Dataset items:
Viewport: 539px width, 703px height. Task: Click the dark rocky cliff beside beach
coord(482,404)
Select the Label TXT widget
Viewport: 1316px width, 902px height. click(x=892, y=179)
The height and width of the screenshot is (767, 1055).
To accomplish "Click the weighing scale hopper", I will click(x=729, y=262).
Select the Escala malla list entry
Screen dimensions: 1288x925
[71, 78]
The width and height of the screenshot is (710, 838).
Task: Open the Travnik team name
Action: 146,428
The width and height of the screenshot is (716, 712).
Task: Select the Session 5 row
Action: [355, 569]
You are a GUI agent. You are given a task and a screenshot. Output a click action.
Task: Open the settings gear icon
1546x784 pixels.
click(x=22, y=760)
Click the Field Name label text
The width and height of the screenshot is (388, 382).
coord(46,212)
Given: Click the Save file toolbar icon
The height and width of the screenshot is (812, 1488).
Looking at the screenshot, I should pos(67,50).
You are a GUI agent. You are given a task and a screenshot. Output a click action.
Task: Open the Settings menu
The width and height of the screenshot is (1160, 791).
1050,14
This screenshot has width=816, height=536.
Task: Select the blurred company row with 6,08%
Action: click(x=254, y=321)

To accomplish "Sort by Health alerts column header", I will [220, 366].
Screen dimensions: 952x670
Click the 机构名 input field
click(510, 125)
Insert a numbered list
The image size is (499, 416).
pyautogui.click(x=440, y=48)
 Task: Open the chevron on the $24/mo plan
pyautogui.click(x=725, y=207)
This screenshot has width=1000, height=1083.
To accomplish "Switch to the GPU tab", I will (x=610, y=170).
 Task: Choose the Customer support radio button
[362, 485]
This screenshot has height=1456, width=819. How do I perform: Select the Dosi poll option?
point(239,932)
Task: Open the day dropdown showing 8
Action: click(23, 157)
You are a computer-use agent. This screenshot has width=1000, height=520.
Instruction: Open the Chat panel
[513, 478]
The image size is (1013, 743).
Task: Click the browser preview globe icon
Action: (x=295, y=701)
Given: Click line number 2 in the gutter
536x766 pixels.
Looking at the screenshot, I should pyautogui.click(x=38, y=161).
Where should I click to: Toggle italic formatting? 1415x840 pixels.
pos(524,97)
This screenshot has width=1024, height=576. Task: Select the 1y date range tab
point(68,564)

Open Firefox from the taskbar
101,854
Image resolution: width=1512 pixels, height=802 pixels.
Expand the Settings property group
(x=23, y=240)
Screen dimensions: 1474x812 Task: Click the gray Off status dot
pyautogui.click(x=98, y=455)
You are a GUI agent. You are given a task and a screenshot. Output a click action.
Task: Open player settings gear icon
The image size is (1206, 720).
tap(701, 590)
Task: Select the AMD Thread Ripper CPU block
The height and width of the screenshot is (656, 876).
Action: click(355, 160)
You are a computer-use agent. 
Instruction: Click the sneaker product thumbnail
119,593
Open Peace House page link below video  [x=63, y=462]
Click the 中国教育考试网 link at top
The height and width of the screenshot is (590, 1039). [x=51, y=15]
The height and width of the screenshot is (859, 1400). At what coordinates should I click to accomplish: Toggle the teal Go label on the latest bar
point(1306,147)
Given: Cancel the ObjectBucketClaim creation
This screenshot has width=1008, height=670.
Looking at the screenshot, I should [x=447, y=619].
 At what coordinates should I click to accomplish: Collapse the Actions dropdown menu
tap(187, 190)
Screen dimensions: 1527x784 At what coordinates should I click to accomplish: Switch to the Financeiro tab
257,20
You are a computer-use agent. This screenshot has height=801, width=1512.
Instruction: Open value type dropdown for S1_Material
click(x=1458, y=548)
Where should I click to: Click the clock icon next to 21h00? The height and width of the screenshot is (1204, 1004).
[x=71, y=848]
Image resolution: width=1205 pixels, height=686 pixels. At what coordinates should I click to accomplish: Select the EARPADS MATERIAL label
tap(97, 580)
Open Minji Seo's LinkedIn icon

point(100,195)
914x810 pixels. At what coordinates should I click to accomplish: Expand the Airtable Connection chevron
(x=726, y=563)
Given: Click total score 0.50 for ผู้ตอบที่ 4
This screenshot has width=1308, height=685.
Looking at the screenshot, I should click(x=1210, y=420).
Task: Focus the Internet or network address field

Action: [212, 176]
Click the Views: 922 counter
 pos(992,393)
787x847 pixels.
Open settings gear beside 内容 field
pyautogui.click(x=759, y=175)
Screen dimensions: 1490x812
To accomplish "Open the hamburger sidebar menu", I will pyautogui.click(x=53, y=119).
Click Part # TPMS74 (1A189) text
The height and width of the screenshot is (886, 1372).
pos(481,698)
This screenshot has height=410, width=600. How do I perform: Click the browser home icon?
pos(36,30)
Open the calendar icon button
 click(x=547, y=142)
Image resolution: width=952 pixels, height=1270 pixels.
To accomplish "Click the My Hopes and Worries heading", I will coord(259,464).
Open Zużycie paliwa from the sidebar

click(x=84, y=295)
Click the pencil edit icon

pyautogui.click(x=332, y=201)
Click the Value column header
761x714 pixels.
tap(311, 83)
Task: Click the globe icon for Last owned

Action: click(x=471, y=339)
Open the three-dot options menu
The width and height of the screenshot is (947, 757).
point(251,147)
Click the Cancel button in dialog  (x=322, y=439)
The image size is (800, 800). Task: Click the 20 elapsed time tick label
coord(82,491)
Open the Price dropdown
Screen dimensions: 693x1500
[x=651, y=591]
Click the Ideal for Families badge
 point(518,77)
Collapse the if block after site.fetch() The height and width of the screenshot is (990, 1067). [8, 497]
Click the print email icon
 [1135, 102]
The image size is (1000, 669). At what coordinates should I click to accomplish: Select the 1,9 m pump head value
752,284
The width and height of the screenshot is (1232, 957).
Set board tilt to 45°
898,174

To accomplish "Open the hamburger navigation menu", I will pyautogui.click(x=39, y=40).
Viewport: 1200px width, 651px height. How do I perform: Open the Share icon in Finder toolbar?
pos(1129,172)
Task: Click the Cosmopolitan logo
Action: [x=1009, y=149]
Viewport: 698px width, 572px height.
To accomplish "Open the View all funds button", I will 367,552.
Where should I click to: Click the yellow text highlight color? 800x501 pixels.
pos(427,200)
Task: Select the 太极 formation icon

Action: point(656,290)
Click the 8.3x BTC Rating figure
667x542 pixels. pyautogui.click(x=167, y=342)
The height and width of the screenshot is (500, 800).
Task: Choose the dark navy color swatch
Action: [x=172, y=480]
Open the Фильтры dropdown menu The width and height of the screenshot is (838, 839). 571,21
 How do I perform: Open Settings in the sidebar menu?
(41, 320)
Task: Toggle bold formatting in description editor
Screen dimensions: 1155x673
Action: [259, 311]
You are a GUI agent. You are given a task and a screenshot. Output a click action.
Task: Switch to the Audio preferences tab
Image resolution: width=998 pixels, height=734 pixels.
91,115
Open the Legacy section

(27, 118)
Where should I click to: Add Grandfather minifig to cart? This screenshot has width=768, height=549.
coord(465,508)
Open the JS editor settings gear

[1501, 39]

■ Direction
Count the lines of the records above that contain the string "will", and reply with the number alone.

■ Correct answer
7